[Stored items]
○ ○ ○
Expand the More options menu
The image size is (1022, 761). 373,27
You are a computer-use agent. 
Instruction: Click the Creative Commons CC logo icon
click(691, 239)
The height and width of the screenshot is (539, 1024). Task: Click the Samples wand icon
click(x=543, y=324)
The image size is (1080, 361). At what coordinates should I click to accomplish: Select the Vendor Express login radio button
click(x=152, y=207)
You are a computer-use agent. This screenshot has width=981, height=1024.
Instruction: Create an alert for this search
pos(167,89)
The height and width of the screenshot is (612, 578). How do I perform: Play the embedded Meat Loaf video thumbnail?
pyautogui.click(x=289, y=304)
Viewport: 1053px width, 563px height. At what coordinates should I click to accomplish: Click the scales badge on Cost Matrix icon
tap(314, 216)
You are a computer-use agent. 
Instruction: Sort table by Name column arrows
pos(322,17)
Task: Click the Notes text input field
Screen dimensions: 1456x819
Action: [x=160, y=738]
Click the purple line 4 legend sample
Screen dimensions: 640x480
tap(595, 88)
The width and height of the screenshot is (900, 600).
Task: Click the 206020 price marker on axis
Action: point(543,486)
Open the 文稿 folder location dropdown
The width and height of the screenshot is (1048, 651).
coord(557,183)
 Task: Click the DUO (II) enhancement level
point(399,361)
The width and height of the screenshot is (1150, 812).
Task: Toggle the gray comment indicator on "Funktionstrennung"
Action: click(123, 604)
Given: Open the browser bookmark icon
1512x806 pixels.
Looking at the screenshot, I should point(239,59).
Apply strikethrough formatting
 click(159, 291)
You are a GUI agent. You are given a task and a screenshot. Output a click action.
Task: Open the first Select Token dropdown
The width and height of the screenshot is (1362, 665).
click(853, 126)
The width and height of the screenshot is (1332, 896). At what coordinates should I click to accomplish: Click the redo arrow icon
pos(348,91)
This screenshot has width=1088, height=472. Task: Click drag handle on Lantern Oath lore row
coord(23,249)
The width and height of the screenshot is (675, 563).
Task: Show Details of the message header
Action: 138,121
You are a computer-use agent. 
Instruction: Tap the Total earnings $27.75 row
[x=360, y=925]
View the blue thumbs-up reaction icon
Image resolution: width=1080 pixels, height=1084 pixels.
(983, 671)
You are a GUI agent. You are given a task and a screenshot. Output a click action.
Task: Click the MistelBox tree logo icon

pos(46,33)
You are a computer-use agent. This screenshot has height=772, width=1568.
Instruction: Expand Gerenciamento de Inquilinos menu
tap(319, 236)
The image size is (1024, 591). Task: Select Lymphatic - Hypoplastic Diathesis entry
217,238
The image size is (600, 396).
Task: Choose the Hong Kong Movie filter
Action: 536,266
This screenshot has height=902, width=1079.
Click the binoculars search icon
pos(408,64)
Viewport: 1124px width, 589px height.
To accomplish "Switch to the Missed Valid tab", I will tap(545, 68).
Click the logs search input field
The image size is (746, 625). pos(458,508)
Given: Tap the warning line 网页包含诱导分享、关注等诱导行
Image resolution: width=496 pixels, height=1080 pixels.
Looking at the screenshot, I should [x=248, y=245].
○ ○ ○
▶ **Work order**:
Your reply must repeat the entries above exactly and in full.

▶ **Result**:
Expand the More options menu
The image size is (1022, 761). 373,27
You are a computer-use agent. 
Instruction: Click the Creative Commons CC logo icon
click(691, 239)
The height and width of the screenshot is (539, 1024). Task: Click the Samples wand icon
click(x=543, y=324)
The image size is (1080, 361). At what coordinates should I click to accomplish: Select the Vendor Express login radio button
click(x=152, y=207)
You are a computer-use agent. This screenshot has width=981, height=1024.
Instruction: Create an alert for this search
pos(167,89)
The height and width of the screenshot is (612, 578). How do I perform: Play the embedded Meat Loaf video thumbnail?
pyautogui.click(x=289, y=304)
Viewport: 1053px width, 563px height. At what coordinates should I click to accomplish: Click the scales badge on Cost Matrix icon
tap(314, 216)
You are a computer-use agent. 
Instruction: Sort table by Name column arrows
pos(322,17)
Task: Click the Notes text input field
Screen dimensions: 1456x819
Action: [x=160, y=738]
Click the purple line 4 legend sample
Screen dimensions: 640x480
tap(595, 88)
The width and height of the screenshot is (900, 600).
Task: Click the 206020 price marker on axis
Action: point(543,486)
Open the 文稿 folder location dropdown
The width and height of the screenshot is (1048, 651).
coord(557,183)
 Task: Click the DUO (II) enhancement level
point(399,361)
The width and height of the screenshot is (1150, 812).
Task: Toggle the gray comment indicator on "Funktionstrennung"
Action: click(123, 604)
Given: Open the browser bookmark icon
1512x806 pixels.
Looking at the screenshot, I should point(239,59).
Apply strikethrough formatting
 click(159, 291)
You are a GUI agent. You are given a task and a screenshot. Output a click action.
Task: Open the first Select Token dropdown
The width and height of the screenshot is (1362, 665).
click(853, 126)
The width and height of the screenshot is (1332, 896). At what coordinates should I click to accomplish: Click the redo arrow icon
pos(348,91)
This screenshot has width=1088, height=472. Task: Click drag handle on Lantern Oath lore row
coord(23,249)
The width and height of the screenshot is (675, 563).
Task: Show Details of the message header
Action: 138,121
You are a computer-use agent. 
Instruction: Tap the Total earnings $27.75 row
[x=360, y=925]
View the blue thumbs-up reaction icon
Image resolution: width=1080 pixels, height=1084 pixels.
(983, 671)
You are a GUI agent. You are given a task and a screenshot. Output a click action.
Task: Click the MistelBox tree logo icon

pos(46,33)
You are a computer-use agent. This screenshot has height=772, width=1568.
Instruction: Expand Gerenciamento de Inquilinos menu
tap(319, 236)
The image size is (1024, 591). Task: Select Lymphatic - Hypoplastic Diathesis entry
217,238
The image size is (600, 396).
Task: Choose the Hong Kong Movie filter
Action: 536,266
This screenshot has height=902, width=1079.
Click the binoculars search icon
pos(408,64)
Viewport: 1124px width, 589px height.
To accomplish "Switch to the Missed Valid tab", I will tap(545, 68).
Click the logs search input field
The image size is (746, 625). pos(458,508)
Given: Tap the warning line 网页包含诱导分享、关注等诱导行
Image resolution: width=496 pixels, height=1080 pixels.
Looking at the screenshot, I should [x=248, y=245].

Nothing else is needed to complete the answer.